John Geddert est décédé par suicide peu de temps après avoir été inculpé de deux douzaines de chefs d’accusation, notamment de traite d’êtres humains et de conduite sexuelle criminelle, ont déclaré les procureurs du Michigan.

L’ancien entraîneur de gymnastique olympique américain John Geddert s’est suicidé jeudi, selon une porte-parole du bureau du procureur général du Michigan, peu de temps après avoir été inculpé de traite d’êtres humains, de comportement sexuel criminel et d’autres crimes.

M. Geddert, qui possédait un gymnase où des athlètes ont déclaré avoir été agressés sexuellement par l’ancien médecin de l’équipe Lawrence Nassar, était l’entraîneur-chef de l’équipe olympique de gymnastique de 2012 et était auparavant propriétaire et entraîneur de Twistars, un club de gymnastique situé à Dimondale, une banlieue. de Lansing, Mich.

Dana Nessel, procureur général du Michigan, a annoncé les accusations jeudi lors d’une conférence de presse dans l’après-midi.

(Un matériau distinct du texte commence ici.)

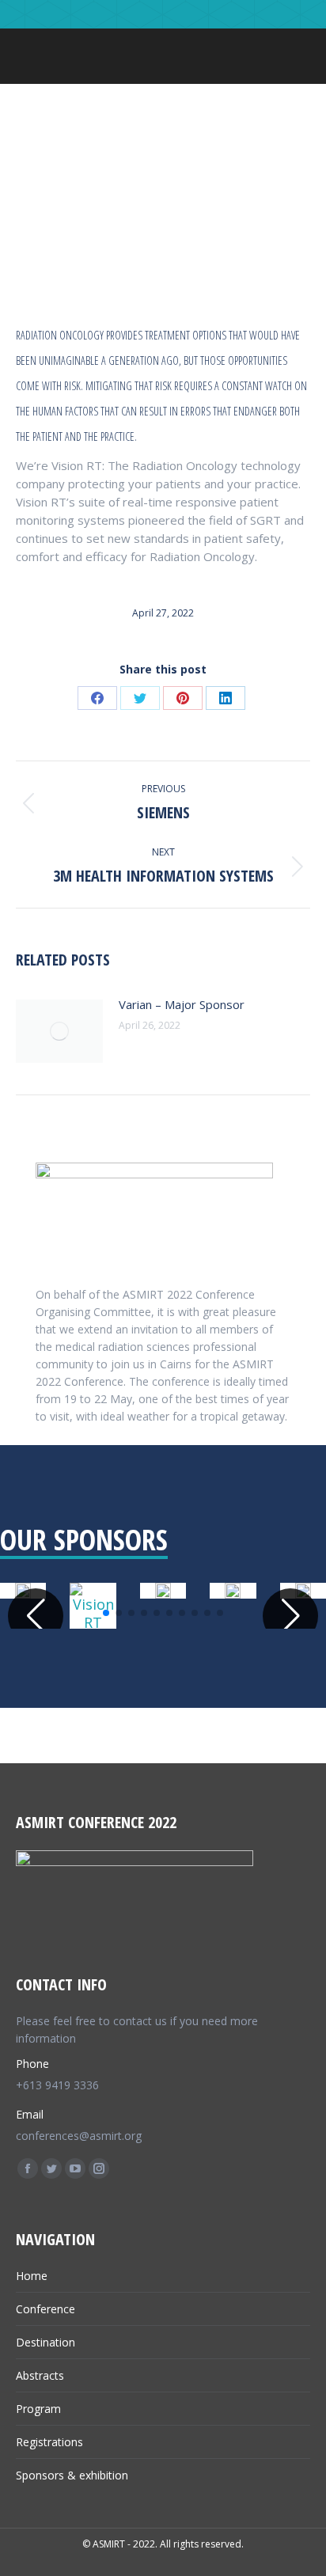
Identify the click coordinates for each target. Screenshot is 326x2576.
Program (38, 2408)
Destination (45, 2342)
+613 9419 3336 (57, 2084)
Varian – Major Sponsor (181, 1004)
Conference (45, 2308)
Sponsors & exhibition (72, 2475)
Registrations (49, 2441)
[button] (106, 1613)
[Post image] (59, 1031)
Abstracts (40, 2375)
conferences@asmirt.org (79, 2135)
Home (31, 2275)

M. Geddert fait face à 20 chefs d’accusation de traite d’êtres humains – y compris 14 chefs de travail forcé ayant entraîné des blessures et six chefs d’accusation de traite d’un mineur – ainsi que des accusations de racket, de conduite sexuelle criminelle au premier degré, d’agression sexuelle criminelle au deuxième degré et de mensonge à un agent de police.

Selon une plainte pour crime déposée jeudi dans le comté d’Eaton, au Michigan, M. Geddert est accusé de traite des êtres humains pendant environ une décennie, de 2008 à 2018. La plainte accuse également M. Geddert de conduite sexuelle criminelle impliquant une personne âgée. des 13 et 16 en janvier 2012.

Des mandats de perquisition ont été obtenus pour le domicile de M. Geddert et son ancien gymnase, les procureurs ayant obtenu «12 boîtes de preuves et un grand nombre d’appareils électroniques», a déclaré Mme Nessel lors de la conférence de presse.

Mme Nessel a déclaré que les allégations «découlaient d’événements survenus dans l’État du Michigan», mais n’a pas donné le nombre exact de personnes impliquées dans l’affaire, affirmant «moins de 50, et ce sont tous des mineurs».

Selon les procureurs, les victimes souffraient d’automutilation et de troubles de l’alimentation, endurant un environnement de violence émotionnelle et physique «extrême». Elles ont également subi un «conditionnement physique excessif», a déclaré Mme Nessel, et ont été forcées de se produire à des moments où elles étaient blessée.

«Beaucoup de ces victimes portent encore ces cicatrices de son comportement à ce jour», a déclaré Mme Nessel.

Mme Nessel a déclaré que M. Geddert devait se livrer aux autorités et qu’il devait être interpellé jeudi après-midi.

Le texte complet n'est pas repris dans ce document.